**TASK:** Check each line of the listing below for the string "computer", then give only the number of lines where it occurs.

**RECORDS FOR THIS EXERCISE:**
--------

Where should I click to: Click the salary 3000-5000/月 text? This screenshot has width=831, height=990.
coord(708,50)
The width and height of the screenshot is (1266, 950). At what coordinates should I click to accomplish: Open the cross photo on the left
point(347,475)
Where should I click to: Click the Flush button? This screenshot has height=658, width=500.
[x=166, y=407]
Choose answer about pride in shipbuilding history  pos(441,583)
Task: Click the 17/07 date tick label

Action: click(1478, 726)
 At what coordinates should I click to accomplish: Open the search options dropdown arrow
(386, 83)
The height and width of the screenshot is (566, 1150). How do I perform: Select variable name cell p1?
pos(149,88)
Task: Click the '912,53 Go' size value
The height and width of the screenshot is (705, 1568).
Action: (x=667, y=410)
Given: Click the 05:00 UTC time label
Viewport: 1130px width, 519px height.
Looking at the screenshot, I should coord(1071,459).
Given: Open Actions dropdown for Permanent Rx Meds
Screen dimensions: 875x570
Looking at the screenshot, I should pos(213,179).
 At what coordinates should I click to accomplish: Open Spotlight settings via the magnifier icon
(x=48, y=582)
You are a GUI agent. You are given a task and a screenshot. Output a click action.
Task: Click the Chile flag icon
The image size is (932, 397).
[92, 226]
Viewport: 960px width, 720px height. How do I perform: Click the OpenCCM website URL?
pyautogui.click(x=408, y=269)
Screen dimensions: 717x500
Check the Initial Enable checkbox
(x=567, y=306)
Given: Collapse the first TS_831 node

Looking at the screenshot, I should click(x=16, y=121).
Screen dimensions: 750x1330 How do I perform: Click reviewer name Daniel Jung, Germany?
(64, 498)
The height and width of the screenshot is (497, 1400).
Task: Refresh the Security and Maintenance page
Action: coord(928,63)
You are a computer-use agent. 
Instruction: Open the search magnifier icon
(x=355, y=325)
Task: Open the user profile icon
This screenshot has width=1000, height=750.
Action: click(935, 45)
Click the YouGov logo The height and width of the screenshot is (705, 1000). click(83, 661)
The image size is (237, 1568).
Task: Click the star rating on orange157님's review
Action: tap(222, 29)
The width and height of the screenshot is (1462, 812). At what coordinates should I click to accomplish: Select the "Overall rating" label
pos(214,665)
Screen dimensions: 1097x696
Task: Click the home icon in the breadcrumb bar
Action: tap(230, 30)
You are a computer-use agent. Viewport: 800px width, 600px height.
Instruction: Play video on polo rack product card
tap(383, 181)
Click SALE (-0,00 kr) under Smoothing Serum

--------

**RESULT:** 2